Important  The Native 802.11 Wireless LAN interface is deprecated in Windows 10 and later. Please use the WLAN Device Driver Interface (WDI) instead. For more information about WDI, see WLAN Universal Windows driver model.

 

During initialization, the 802.11 miniport driver must initialize the default 802.11 MAC entity. However, the driver is not required to register with NDIS the NDIS port corresponding to the default MAC entity.

The miniport driver must delete all MAC entities when the driver is halted. In this situation the driver should also free the ports that are registered with NDIS. For an NDIS 6.0 or later miniport, the MiniportHaltEx handler will be called to halt the NIC.

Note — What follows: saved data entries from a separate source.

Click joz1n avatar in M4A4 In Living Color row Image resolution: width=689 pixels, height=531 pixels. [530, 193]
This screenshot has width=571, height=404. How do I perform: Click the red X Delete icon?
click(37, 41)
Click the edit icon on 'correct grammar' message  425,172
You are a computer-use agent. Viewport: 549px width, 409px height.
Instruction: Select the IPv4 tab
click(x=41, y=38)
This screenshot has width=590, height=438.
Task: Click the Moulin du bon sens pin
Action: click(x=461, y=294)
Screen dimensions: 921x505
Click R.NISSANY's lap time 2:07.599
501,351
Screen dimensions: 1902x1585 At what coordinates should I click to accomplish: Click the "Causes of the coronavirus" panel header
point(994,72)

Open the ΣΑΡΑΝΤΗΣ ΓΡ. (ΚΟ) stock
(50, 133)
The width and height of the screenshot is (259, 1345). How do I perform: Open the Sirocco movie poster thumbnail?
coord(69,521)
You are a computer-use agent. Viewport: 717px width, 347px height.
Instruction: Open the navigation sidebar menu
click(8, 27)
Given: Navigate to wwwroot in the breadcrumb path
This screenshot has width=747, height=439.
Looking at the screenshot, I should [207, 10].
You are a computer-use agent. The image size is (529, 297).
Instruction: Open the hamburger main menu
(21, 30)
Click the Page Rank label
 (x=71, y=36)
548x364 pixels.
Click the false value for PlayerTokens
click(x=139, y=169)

The miniport driver completes a DOT11_VWIFI_ATTRIBUTES structure to report the attributes of the driver and 802.11 station in Virtual WiFi mode. These attributes are reported through the VWiFiAttributes member of the NDIS_MINIPORT_ADAPTER_NATIVE_802_11_ATTRIBUTES structure.

The following are recommendations for how the miniport driver should implement support for virtualization.

  1. The miniport driver should implement an algorithm to schedule hardware access to the various MAC entities. The miniport must minimize scheduling hardware access for a MAC entity that is not in the OP (operational) state

  2. The driver must ensure that none of the MAC entities is starved for hardware access.

  3. The driver should centralize operations that are common across the different MAC entities (for example, Native 802.11 Scan Operations) and not repeat such operations for individual MAC entities.

  4. The driver must ensure that the security contexts for the different MAC entities are absolutely separate. Specifically the security settings for a MAC entity must be programmed on the hardware before any data is transmitted for that MAC.

  5. If the NIC hardware does not support per-MAC default keys, the driver can perform encryption and decryption using default keys in software.